Enhancement occurs where the secondary X-rays emitted by a heavier element are sufficiently energetic to stimulate additional secondary emission from a lighter element. This phenomenon can also be modelled, and corrections can be made provided that the full matrix composition can be deduced.

Sample macroscopic effects consist of effects of inhomogeneities of the sample, and unrepresentative conditions at its surface. Samples are ideally homogeneous and isotropic, but they often deviate from this ideal. Mixtures of multiple crystalline components in mineral powders can result in absorption effects that deviate from those calculable from theory. When a powder is pressed into a tablet, the finer minerals concentrate at the surface. Spherical grains tend to migrate to the surface more than do angular grains. In machined metals, the softer components of an alloy tend to smear across the surface. Considerable care and ingenuity are required to minimize these effects. Because they are artifacts of the method of sample preparation, these effects can not be compensated by theoretical corrections, and must be "calibrated in". This means that the calibration materials and the unknowns must be compositionally and mechanically similar, and a given calibration is applicable only to a limited range of materials. Glasses most closely approach the ideal of homogeneity and isotropy, and for accurate work, minerals are usually prepared by dissolving them in a borate glass, and casting them into a flat disc or "bead". Prepared in this form, a virtually universal calibration is applicable. 

Further corrections that are often employed include background correction and line overlap correction. The background signal in an XRF spectrum derives primarily from scattering of primary beam photons by the sample surface. Scattering varies with the sample mass absorption, being greatest when mean atomic number is low. When measuring trace amounts of an element, or when measuring on a variable light matrix, background correction becomes necessary. This is really only feasible on a sequential spectrometer. Line overlap is a common problem, bearing in mind that the spectrum of a complex mineral can contain several hundred measurable lines. Sometimes it can be overcome by measuring a less-intense, but overlap-free line, but in certain instances a correction is inevitable. For instance, the Kα is the only usable line for measuring sodium, and it overlaps the zinc Lβ (L₂-M₄) line.
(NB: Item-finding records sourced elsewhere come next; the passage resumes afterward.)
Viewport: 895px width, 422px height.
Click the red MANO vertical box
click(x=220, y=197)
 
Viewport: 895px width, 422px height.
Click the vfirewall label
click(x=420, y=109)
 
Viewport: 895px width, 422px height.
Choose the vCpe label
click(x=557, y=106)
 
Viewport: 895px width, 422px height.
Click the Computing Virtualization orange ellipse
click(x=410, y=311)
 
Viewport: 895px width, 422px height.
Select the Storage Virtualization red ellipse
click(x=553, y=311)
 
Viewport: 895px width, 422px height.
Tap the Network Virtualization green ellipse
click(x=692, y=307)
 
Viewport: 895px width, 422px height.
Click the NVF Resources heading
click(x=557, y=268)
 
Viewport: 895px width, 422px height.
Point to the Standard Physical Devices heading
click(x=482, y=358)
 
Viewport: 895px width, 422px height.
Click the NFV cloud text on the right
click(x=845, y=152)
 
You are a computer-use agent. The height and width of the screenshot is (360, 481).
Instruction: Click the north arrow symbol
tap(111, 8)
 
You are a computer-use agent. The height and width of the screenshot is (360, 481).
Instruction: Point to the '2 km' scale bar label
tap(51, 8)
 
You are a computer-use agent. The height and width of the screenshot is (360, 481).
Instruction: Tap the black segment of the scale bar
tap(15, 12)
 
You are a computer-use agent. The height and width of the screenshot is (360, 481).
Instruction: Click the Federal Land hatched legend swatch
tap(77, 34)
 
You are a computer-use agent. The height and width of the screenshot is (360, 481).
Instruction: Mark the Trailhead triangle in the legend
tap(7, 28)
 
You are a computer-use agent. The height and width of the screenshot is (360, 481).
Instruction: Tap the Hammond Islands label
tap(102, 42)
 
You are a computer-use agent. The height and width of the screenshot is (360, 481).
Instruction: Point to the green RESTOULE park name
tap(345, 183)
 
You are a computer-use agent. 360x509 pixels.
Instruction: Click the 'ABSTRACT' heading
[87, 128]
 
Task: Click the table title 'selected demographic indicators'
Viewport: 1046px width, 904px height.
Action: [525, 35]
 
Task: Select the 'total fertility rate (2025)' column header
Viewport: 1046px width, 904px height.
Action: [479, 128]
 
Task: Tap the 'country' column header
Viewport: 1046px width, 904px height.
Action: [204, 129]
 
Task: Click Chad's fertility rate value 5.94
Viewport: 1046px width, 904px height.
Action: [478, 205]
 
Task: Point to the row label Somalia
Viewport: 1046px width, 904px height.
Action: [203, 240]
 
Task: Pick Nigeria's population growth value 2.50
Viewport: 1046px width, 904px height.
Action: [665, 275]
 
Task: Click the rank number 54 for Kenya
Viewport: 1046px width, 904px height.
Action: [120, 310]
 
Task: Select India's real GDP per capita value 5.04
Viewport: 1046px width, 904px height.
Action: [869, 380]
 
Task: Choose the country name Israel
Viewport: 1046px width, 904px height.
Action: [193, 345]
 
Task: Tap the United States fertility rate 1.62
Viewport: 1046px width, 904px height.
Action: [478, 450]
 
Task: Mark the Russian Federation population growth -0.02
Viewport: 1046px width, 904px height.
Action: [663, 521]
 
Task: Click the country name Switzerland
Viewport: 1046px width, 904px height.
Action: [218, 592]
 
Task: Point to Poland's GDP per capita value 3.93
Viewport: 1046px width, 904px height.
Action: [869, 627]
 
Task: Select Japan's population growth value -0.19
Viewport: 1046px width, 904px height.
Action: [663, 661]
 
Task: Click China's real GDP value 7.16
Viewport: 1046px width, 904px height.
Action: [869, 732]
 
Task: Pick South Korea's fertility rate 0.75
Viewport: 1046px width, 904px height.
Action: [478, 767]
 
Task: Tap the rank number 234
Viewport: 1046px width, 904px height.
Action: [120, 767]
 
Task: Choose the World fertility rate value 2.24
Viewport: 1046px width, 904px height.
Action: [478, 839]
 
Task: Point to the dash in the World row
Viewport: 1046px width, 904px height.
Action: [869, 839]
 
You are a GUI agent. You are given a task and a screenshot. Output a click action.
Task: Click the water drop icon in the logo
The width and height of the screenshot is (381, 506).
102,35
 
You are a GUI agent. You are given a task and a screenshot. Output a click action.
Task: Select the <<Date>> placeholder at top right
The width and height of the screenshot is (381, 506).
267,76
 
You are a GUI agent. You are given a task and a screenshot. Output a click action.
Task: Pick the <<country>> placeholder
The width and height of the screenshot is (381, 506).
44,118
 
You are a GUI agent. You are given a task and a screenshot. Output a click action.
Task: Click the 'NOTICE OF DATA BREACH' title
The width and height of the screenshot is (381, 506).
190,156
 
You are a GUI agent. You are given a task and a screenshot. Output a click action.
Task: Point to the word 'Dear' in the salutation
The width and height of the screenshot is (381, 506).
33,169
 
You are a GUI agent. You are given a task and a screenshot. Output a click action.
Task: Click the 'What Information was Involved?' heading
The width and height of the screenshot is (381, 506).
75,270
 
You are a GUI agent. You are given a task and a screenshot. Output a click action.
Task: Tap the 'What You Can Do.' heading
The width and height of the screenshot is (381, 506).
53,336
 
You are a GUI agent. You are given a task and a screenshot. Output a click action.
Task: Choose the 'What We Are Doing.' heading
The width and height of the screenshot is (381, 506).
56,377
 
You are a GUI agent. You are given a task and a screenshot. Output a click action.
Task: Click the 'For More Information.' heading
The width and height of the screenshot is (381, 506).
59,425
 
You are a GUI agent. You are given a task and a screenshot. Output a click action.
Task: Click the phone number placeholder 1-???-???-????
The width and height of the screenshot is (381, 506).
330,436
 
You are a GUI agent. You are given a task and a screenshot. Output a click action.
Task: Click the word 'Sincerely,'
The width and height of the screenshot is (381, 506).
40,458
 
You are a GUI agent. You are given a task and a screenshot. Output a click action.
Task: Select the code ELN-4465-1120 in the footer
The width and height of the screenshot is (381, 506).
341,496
Thus zinc, if present, must be analysed in order to properly correct the sodium value.

Other spectroscopic methods using the same principle

It is also possible to create a characteristic secondary X-ray emission using other incident radiation to excite the sample:

• Electron beam: electron microprobe;
• Ion beam: particle induced X-ray emission (PIXE).

When radiated by an X-ray beam, the sample also emits other radiations that can be used for analysis:

• Electrons ejected by the photoelectric effect: X-ray photoelectron spectroscopy (XPS), also called electron spectroscopy for chemical analysis (ESCA)

The de-excitation also ejects Auger electrons, but Auger electron spectroscopy (AES) normally uses an electron beam as the probe. 

Confocal microscopy X-ray fluorescence imaging is a newer technique that allows control over depth, in addition to horizontal and vertical aiming, for example, when analysing buried layers in a painting.

Instrument qualification

A 2001 review, addresses the application of portable instrumentation from QA/QC perspectives. It provides a guide to the development of a set of SOPs if regulatory compliance guidelines are not available.